Many of us live in an anarchist revision of love, hoping to understand its structures while simultaneously rationalizing why they just won’t work for us (and in many cases, trying to destroy previously conceived notions!) It’s amazing that any of us fall in love at all, or even attempt to understand this synecdochical emotion wrought with emotions, as if there is only one side to love. There’s certainly a side to love many of us hope to achieve, and even a few of us have achieved, whether with siblings or significant others, and when we see it, we go “Oh look, that’s great. At the end of the day, I wish I had that.” Even guys get like that sometimes.
Then there’s this ugly and funny side of love that makes Jazmine Sullivan sing a song asserting that animals in their natural habitats would be less injurious than heartbreak (I still side with the lions, tigers, and bears). We play this constant game of chess when some of us only prepared ourselves for checkers. We ponder whether the other thinks of us with the same affections and aspirations, questioning every little move the other makes, or a culmination of their moves, sometimes on a whim or a simple question asked by another party.

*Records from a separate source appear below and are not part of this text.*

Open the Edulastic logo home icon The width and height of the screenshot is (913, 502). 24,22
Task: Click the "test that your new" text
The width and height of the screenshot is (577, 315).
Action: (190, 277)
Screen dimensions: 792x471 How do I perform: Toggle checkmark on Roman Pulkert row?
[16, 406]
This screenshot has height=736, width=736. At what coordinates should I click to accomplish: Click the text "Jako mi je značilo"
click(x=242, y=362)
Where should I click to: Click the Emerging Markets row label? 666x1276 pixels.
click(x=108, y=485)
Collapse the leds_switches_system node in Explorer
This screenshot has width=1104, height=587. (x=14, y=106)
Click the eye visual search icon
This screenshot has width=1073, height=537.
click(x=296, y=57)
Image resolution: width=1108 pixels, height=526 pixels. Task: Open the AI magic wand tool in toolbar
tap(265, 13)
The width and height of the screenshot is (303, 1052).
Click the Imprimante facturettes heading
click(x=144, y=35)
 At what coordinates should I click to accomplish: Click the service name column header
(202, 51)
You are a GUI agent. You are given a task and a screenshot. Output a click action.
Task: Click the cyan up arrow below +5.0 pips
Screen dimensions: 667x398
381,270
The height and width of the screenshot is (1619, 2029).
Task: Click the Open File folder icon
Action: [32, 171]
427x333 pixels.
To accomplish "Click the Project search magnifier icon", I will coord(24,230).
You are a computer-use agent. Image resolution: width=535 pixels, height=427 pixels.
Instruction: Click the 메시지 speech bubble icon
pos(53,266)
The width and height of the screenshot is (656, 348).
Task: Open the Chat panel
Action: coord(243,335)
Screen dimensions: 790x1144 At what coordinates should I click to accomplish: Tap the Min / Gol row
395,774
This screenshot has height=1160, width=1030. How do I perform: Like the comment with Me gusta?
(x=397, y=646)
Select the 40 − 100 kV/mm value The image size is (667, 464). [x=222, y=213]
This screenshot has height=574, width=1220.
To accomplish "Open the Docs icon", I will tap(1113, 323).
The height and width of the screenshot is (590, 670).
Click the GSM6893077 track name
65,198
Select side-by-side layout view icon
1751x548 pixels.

Sometimes, I feel like I get it. Men often complicate things by thinking that they’re king of the jungle when they’re only pawns, in hopes of alluring suitors who’ll buy into the bravado. Women often have to make things difficult to find a strong suitor in her own right; that’s an evolutionary and natural process. A small part of me knows that these sorts of things keep humans heavily interested and “in the chase.” Oftentimes, particularly with men, the chase makes the whole first part of the experience worth it. Also, the idea of favoring someone or something can often get clouded by misperceptions of what our individual roles are with respect to others.
However, a bigger part of me feels that, as a society of extremes (e.g. “#fail” or “best.___. ever”), we don’t take into account of our own emotional needs. Furthermore, our constant affronts often conflict with our own true intentions. Sometimes, we hold so steadfast to our “game” that we become empty vessels unwilling to shed our borders in the face of false security. We’re willing to shoot down close intruders and put those who wish to penetrate our borders through such a grueling process, they either cry from the whole experience or simply ditch in the middle of the naturalization process.
1/2 the time, we’re really just looking for someone to believe in so strongly, that even after we go through it all, guns blazing and smoke settling, we’ll still feel like it’s all worth fighting for. Then again, maybe it’s time for a war we really feel we have to fight.